### THINGS TO DO
1. From the security-clearance excerpt, list the three kinds of evidence an applicant must present to overcome the case against them once the government meets its burden.
2. Please translate this sentence from the security-clearance excerpt into Spanish: "The government has the burden of proving controverted facts."
3. Extend the security-clearance excerpt, picking up after its final sentence.

### EXTRACT
==================================================

The only purpose of a security-clearance decision is to decide if it is clearly consistent with the national interest to grant or continue a security clearance for an applicant. (3) The government has the burden of proving controverted facts. (4) The U.S. Supreme Court has said the burden of proof in a security-clearance case is less than the preponderance of the evidence. (5) The DOHA Appeal Board has followed the Court's reasoning on this issue establishing a substantial-evidence standard. (6) "Substantial evidence is more than a scintilla, but less than a preponderance of the evidence." (7) Once the government meets its burden, an applicant has the burden of presenting evidence of refutation, extenuation, or mitigation sufficient to overcome the case against them. (8) In addition, an applicant has the ultimate burden of persuasion to obtain a favorable clearance decision. (9)
As noted by the Court in Egan, "it should be obvious that no one has a 'right' to a security clearance," and "the clearly consistent standard indicates that security clearance determinations should err, if they must, on the side of denials." (10) Under Egan, Executive Order 10865, and the Directive, any reasonable doubt about whether an applicant should be allowed access to classified information will be resolved in favor of protecting national security.
Under Guideline B, a security risk may exist when an individual's immediate family, including cohabitants, and other persons to whom he or she may be bound by affection, influence, or obligation, are not citizens of the U.S. or may be subject to duress. These situations could create the potential for foreign influence that could result in the compromise of classified information. Contacts with citizens of other countries or financial interests in other countries are also relevant if they make an individual potentially vulnerable to coercion, exploitation, or pressure.
Here, based on the record as a whole, the government has established its case under Guideline B. (11) Disqualifying Condition (DC) 1 (12) applies because Applicant's mother and mother-in-law, elderly women that Applicant visits irregularly and supports financially, are citizens of and residents in Nigeria. Indeed, this situation is essentially unchanged since Applicant was first granted a security clearance in 1992, with the exception of her father's passing. None of the other disqualifying conditions apply given the record evidence.

==================================================

### SUPPLIED INFORMATION

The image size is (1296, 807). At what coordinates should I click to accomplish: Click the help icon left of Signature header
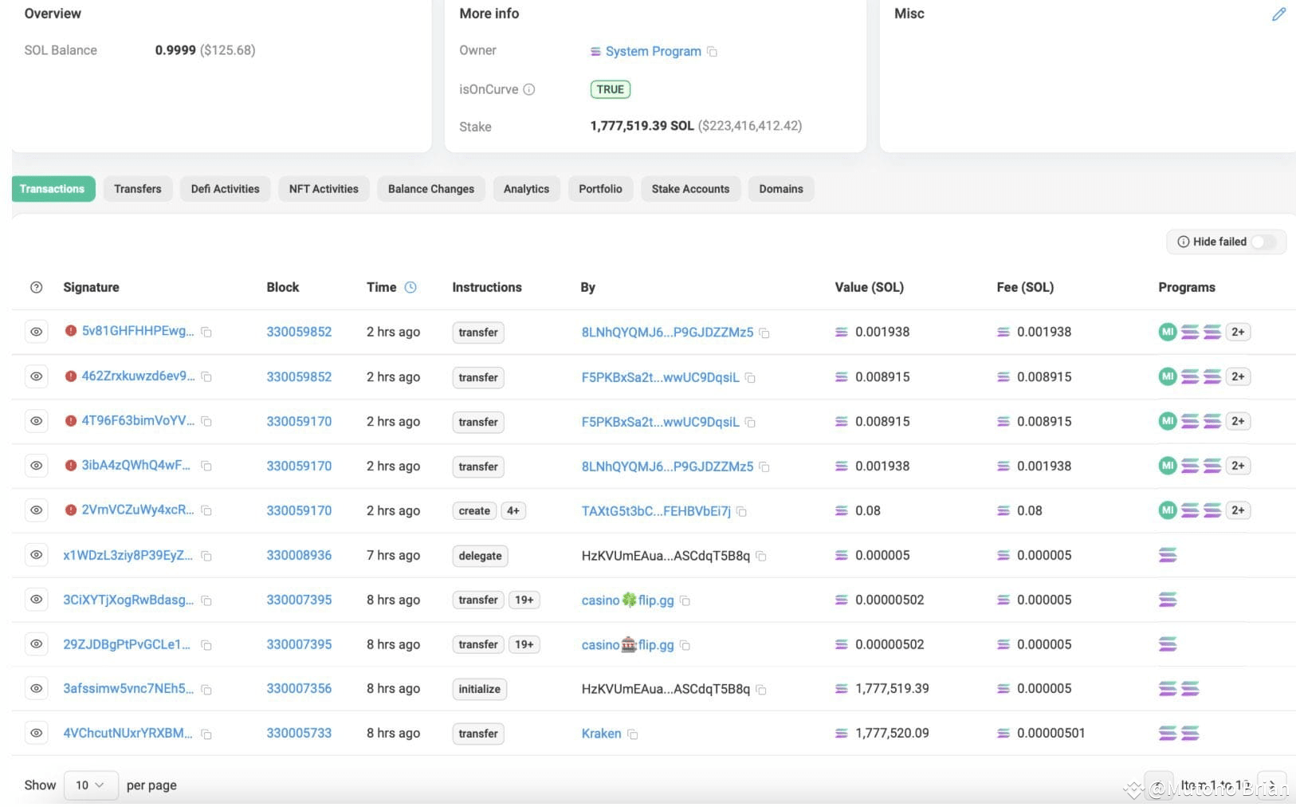tap(36, 287)
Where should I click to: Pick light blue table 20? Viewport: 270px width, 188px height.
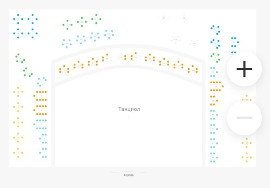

==================================================

### RESULTS OF THE TASKS
1. refutation, extenuation, mitigation

2. El gobierno tiene la carga de probar los hechos controvertidos.

3.
In particular, DC 8 (13) does not apply here for at least two reasons. First, the Nigerian home Applicant and her husband built for the mother-in-law is not a "financial interest" within the meaning of Guideline B. The facts and circumstances show this situation is akin to a gift to an elderly parent as opposed to a financial interest. Second, considering Applicant's (and her husband's) overall financial situation--consisting of sizeable assets in the U.S.--the Nigerian home is not a "substantial" financial interest within the meaning of Guideline B. Indeed, the $30,000 cost is but a small percentage of their overall financial situation. As Applicant's husband put it, "So what is $30,000, that wouldn't drag me to a hole in Nigeria." (14) At any rate, given the surrounding facts and circumstances, the existence of the Nigerian home is, in my view, unlikely to make Applicant potentially vulnerable to foreign influence by coercion, exploitation, or pressure.
In mitigation, Applicant's mother and mother-in-law are, in my view, relatively insignificant security concerns as far as making Applicant potentially vulnerable to foreign influence by either coercive or non-coercive means. Both are elderly women living in a rural area who were not employed by or connected with the Nigerian military, law enforcement, or a governmental agency. They are not involved in political, scientific, commercial, or other activities where they might benefit from obtaining U.S. national security information. Given the record evidence, I conclude Applicant's mother and mother-in-law are not agents of a foreign power, nor are they in positions to be exploited by a foreign power. Under these circumstances, mitigating condition (MC) 1 (15) applies in Applicant's favor. The remaining mitigating conditions of Guideline B do not apply given the record evidence.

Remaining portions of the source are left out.